» **LESETEXT**:
****
Wettbewerbsfähigkeit – Test ist stets der Arbeitsmarkt – Werden immer mehr zur Basarökonomie – Party weltweit vorbei
ECHO: Der Titel Exportweltmeister geht zwar 2009 wohl an China verloren. Aber kaum ein Land profitiert bislang von der Globalisierung so wie Deutschland. Zugleich ängstigen sich viele Bundesbürger wegen des wachsenden grenzüberschreitenden Wettbewerbs. Widerspruch oder begründete Sorgen?
Sinn: Ich frage mich, woher Sie so sicher sind, dass Deutschland von der Globalisierung profitiert. An den hohen Exporten kann man das jedenfalls nicht ablesen. Im Gengenteil, gerade dann, wenn hohe und starre Löhne zu Lasten der Binnensektoren eine Überspezialisierung auf kapitalintensive Exportsektoren erzwingen, die nur wenige Arbeitsplätze bringen, gibt es die Möglichkeit eines verlustbringende Handels Der richtige Test für mögliche Gewinne aus der intenationalen Arbeitsteilung ist der Arbeitsmarkt. In den letzten anderthalb Jahrzehnten hat Deutschland die durch die Importkonkurrenz freigesetzten Arbeitnehmer nur in geringem Umfang in den Exportsektoren unterbringen können. Das spricht gegen neue Handelsgewinne. Allerdings gibt es seit der Agenda 2010 Lichtblicke, die eine Tendenz zum Besseren aufzeigen. Im übrigen: Selbst wenn es Handelsgewinne für die Deutschen in ihrer Gesamtheit gibt, gehören diejenigen Arbeitnehmer, die nun der Konkurrenz der Niedriglöhner aus den ex-kommunistischen Ländern ausgesetzt sind, sicherlich eher zu den Verlierern. Handelsgewinne gehen fast immer mit einer Umverteilung im Inneren des Landes einher. Dass alle Gruppen gleichmäßig profitieren ist eher die Ausnahme.
****
» **AUFGABEN**:
1 – Gib den Abschnitt des Lesetextes von „Wettbewerbsfähigkeit – Test“ bis „oder begründete Sorgen?“ noch einmal wieder und tausche dabei „China“ gegen „Japan“ aus.
2 – Entscheide für jede der Aussagen (a) Laut Sinn lässt sich an den hohen Exporten ablesen, dass Deutschland von der Globalisierung profitiert, (b) Sinn nennt den Arbeitsmarkt als richtigen Test für mögliche Gewinne aus der internationalen Arbeitsteilung, (c) Laut Sinn profitieren in der Regel alle Gruppen gleichmäßig von Handelsgewinnen, ob sie mit dem Lesetext übereinstimmt. Antworte jeweils mit Ja oder Nein und zitiere die ausschlaggebenden Worte des Lesetextes wörtlich.
****
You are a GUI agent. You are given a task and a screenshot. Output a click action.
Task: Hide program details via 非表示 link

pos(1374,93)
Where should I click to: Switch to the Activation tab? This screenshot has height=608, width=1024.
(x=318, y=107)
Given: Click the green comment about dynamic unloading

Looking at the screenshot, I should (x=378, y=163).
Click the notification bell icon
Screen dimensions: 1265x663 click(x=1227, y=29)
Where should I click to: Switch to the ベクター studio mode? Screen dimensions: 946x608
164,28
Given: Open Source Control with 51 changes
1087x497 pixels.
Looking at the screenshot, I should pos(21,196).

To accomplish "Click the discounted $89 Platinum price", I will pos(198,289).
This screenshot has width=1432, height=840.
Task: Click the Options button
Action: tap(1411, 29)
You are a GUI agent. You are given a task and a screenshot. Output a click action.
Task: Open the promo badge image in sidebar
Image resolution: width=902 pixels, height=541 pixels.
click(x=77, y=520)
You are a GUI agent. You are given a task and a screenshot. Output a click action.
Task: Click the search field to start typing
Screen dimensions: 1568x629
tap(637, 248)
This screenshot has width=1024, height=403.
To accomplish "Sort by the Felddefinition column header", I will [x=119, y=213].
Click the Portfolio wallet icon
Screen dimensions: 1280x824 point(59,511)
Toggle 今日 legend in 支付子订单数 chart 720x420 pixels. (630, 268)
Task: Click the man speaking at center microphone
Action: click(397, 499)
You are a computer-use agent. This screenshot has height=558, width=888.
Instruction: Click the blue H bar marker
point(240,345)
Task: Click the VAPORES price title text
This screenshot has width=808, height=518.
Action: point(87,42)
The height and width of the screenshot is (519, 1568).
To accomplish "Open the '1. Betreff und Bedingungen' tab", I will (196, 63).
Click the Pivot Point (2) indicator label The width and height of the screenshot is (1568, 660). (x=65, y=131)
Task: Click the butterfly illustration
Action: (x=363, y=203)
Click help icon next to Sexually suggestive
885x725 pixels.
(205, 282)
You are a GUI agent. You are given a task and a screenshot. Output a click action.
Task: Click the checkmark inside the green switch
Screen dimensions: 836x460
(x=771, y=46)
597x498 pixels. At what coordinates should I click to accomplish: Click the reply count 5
****
» **DIE ANTWORTEN**:
1 –
Wettbewerbsfähigkeit – Test ist stets der Arbeitsmarkt – Werden immer mehr zur Basarökonomie – Party weltweit vorbei
ECHO: Der Titel Exportweltmeister geht zwar 2009 wohl an Japan verloren. Aber kaum ein Land profitiert bislang von der Globalisierung so wie Deutschland. Zugleich ängstigen sich viele Bundesbürger wegen des wachsenden grenzüberschreitenden Wettbewerbs. Widerspruch oder begründete Sorgen?

2 –
(a) Nein: „An den hohen Exporten kann man das jedenfalls nicht ablesen.“
(b) Ja: „Der richtige Test für mögliche Gewinne aus der intenationalen Arbeitsteilung ist der Arbeitsmarkt.“
(c) Nein: „Dass alle Gruppen gleichmäßig profitieren ist eher die Ausnahme.“